» Given instruction 1
In the forum thread about shrimp tank parasites, why does the reply that identifies the creatures say they are mostly not a problem? Answer in one to three sentences.
» Given instruction 2
Answer these questions about the forum thread on shrimp tank parasites:
(a) In which tanks did the first poster find the creatures?
(b) To what temperature should the tank with the ostracods be heated to get rid of them?
(c) What does the poster named Southern use ostracods for?

# Parasite in shrimp tanks. HELP !!!



## plamski (Oct 27, 2009)

Hello. I just found that I have those parasites in my CRS, Sulawesi and tiger shrimp tanks.
Any Ideas what is it and how to treat them?


----------



## HeyPK (Jan 23, 2004)

Those are not parasites; they are ostracods. They can do some damage to plants if they get numerous. Other than that, they are harmless. They are very difficult to eliminate, although fish that like to munch on crunchy foods might keep their population low. If you just have to get rid of them, move all your shrimp to a new aquarium with a rinse stop in an intermediate aquarium. Don't move any plants or snails. Then get a submersible heater and heat the aquarium with the ostracods to at least 70 degrees C (158 degrees F).


----------



## digital_gods (Apr 23, 2010)

My Least Killifish love those. I see them patrolling the floor of my tank looking for them. I need to get more tasty creatures for them.


----------



## Coralite (Nov 29, 2008)

HeyPK said:


> Those are not parasites; they are ostracods.


Great call on the ID PK, not many people know what ostracods are, I didnt even know that they occur in fresh water.


----------



## plamski (Oct 27, 2009)

They are small and hard to be seen.I saw them with my Nikon macro lens.


----------



## Southern (Jul 17, 2010)

I use ostracods to feed Apistogrammas


----------



## Zapins (Jul 28, 2004)

I used them to raise an eft I found in a local pond. Here is a pic of him when he was about 3 inches long


----------



## phil79 (Jun 16, 2010)

A lot of people may only know them as seed or clam shrimp, I always thought that they fed on algae and diatoms and not the plants themselves.


----------



## plamski (Oct 27, 2009)

They use to be in very large numbers at the beginning. Now they are very few left.


----------

» Supplied records
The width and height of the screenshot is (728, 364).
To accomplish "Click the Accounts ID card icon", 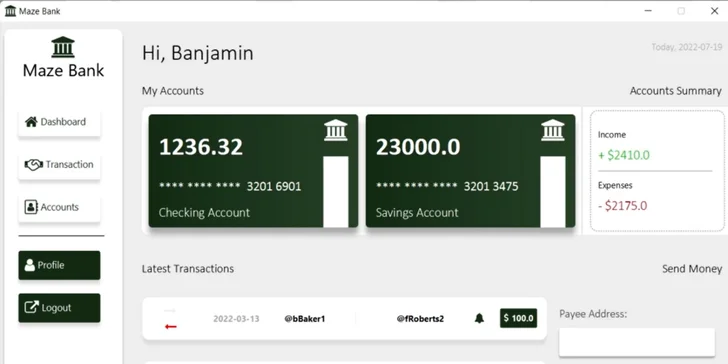I will pos(31,207).
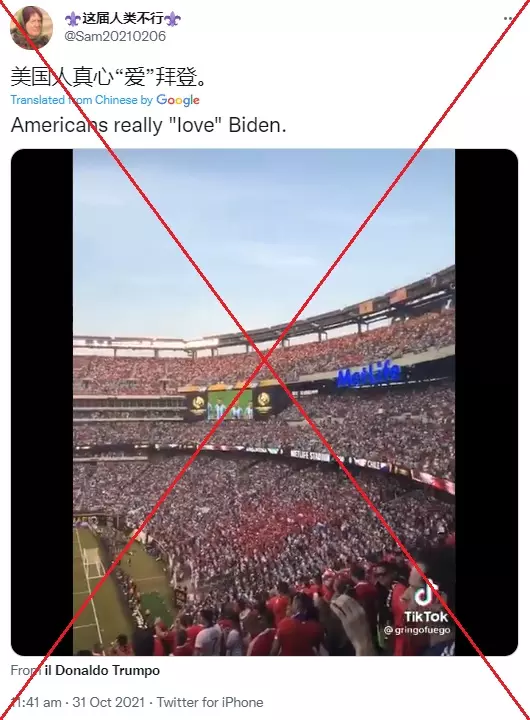Click the fleur-de-lis emoji before the display name
Image resolution: width=530 pixels, height=720 pixels.
[73, 19]
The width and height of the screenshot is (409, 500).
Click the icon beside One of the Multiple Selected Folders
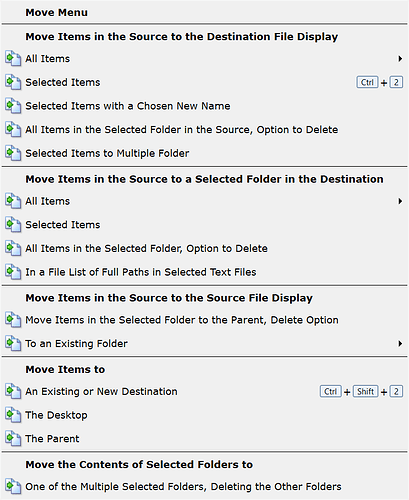click(13, 487)
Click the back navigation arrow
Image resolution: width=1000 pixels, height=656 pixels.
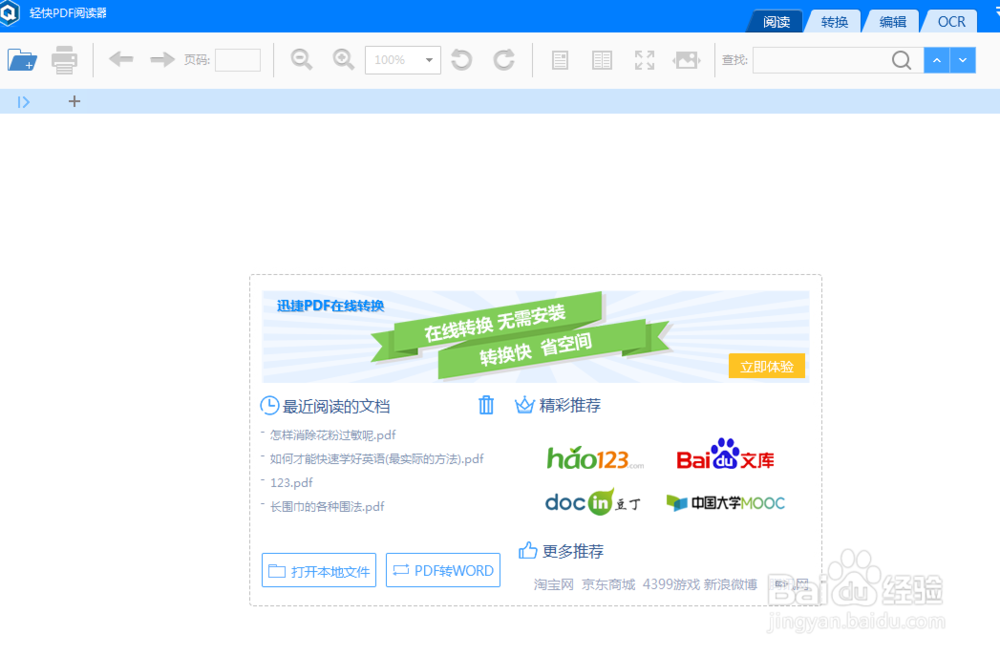[x=120, y=59]
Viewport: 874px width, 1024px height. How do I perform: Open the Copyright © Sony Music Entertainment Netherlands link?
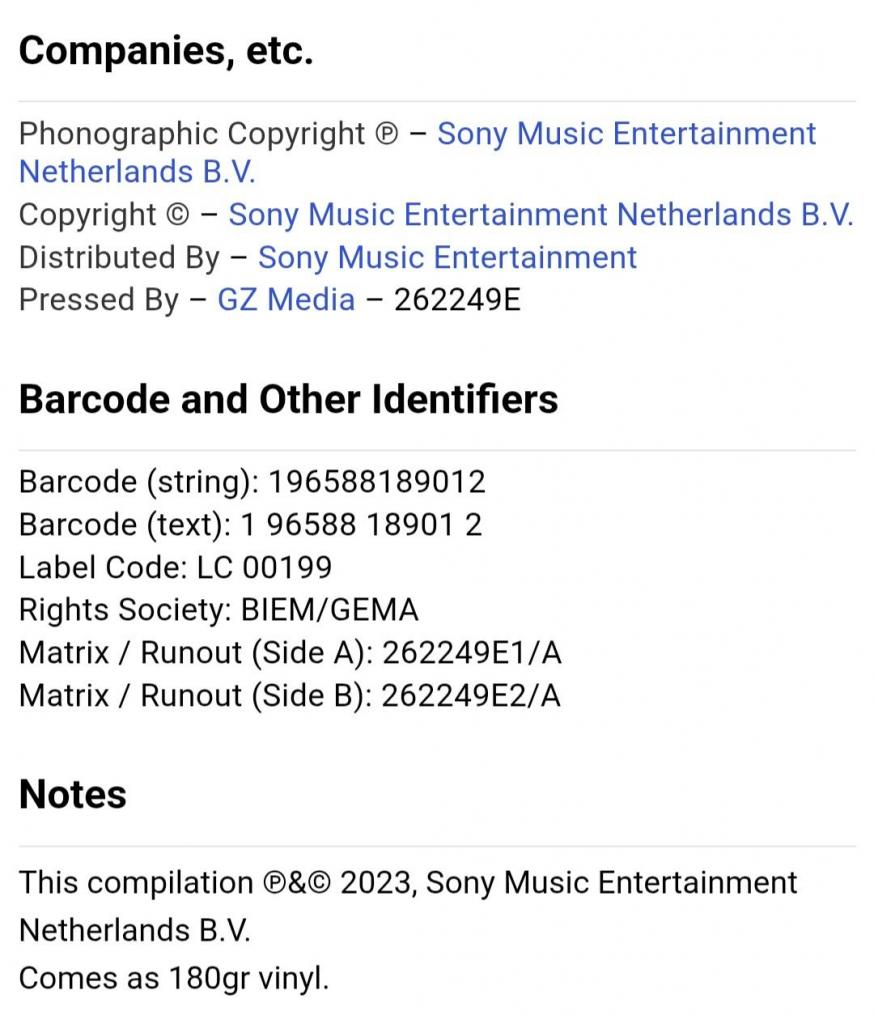tap(541, 215)
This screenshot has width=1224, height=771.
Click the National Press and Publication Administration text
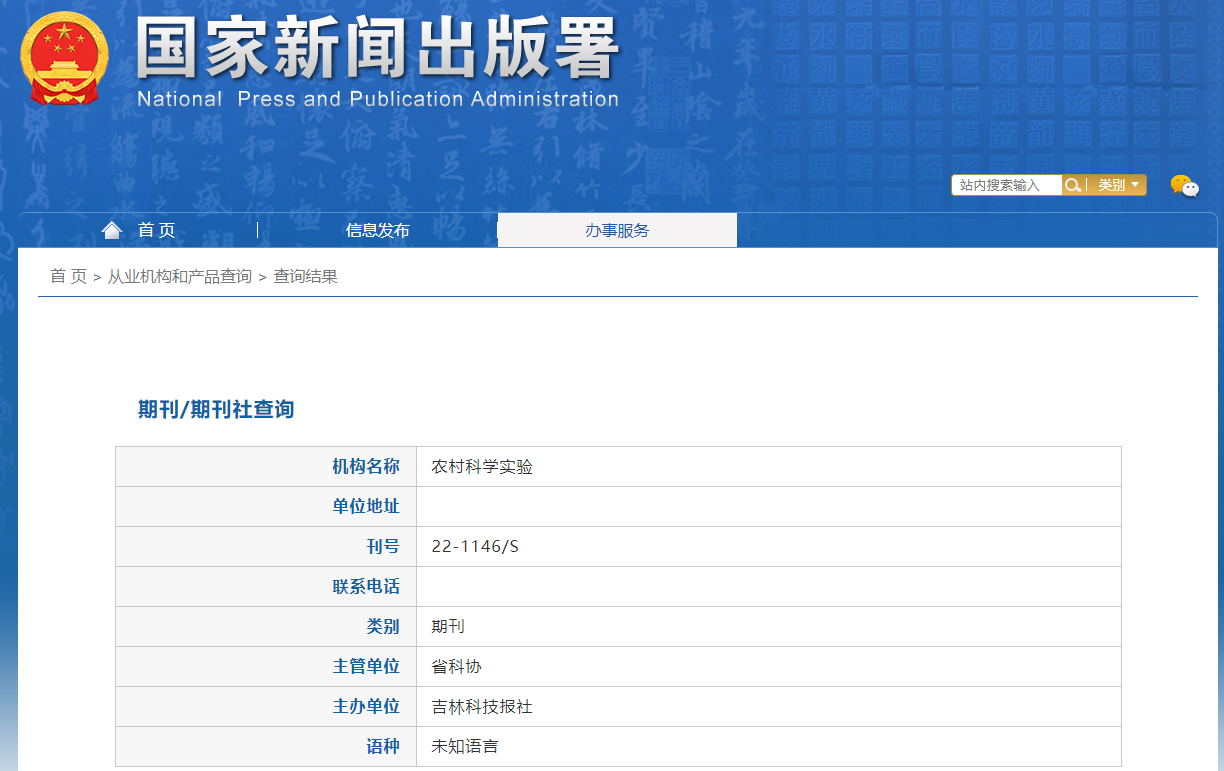point(377,99)
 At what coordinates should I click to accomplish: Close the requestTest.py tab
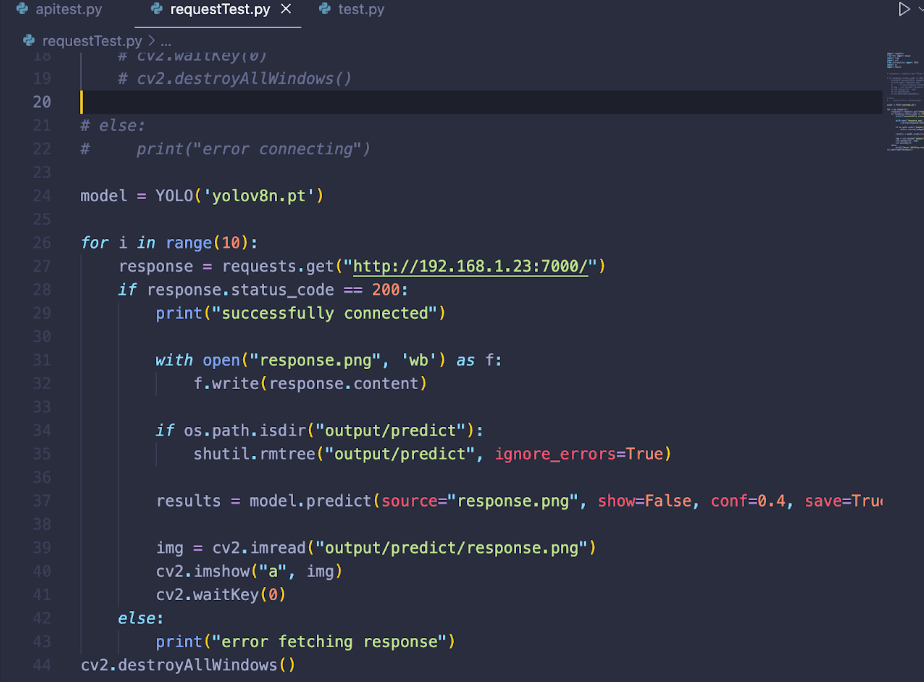click(286, 9)
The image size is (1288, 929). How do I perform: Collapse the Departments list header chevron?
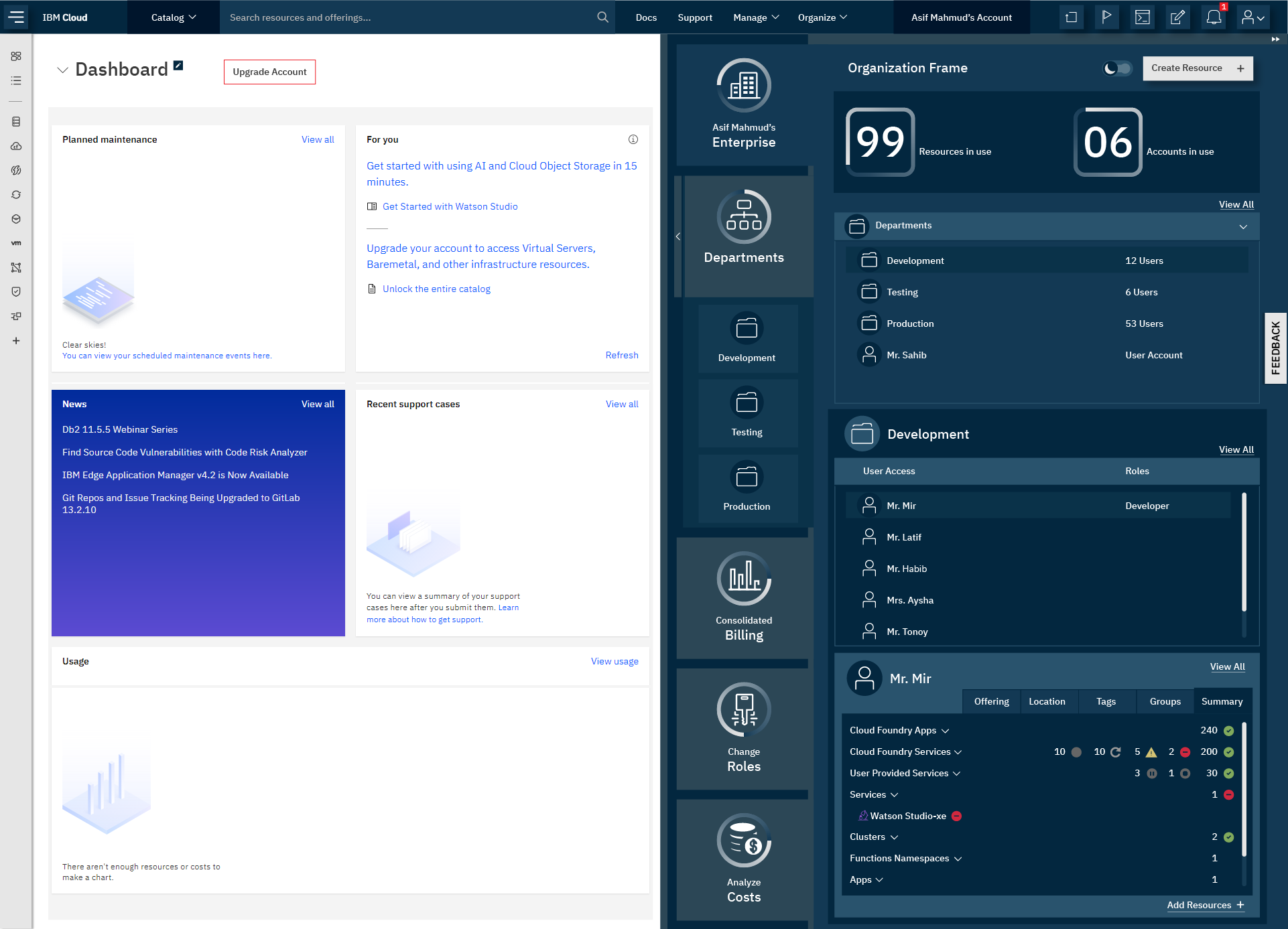click(x=1243, y=226)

» Full answer 1
The reply says the creatures are ostracods, not parasites. They can harm plants if they become numerous, but otherwise they are harmless.

» Full answer 2
(a) The CRS, Sulawesi, and tiger shrimp tanks.
(b) At least 70 degrees C (158 degrees F).
(c) To feed Apistogrammas.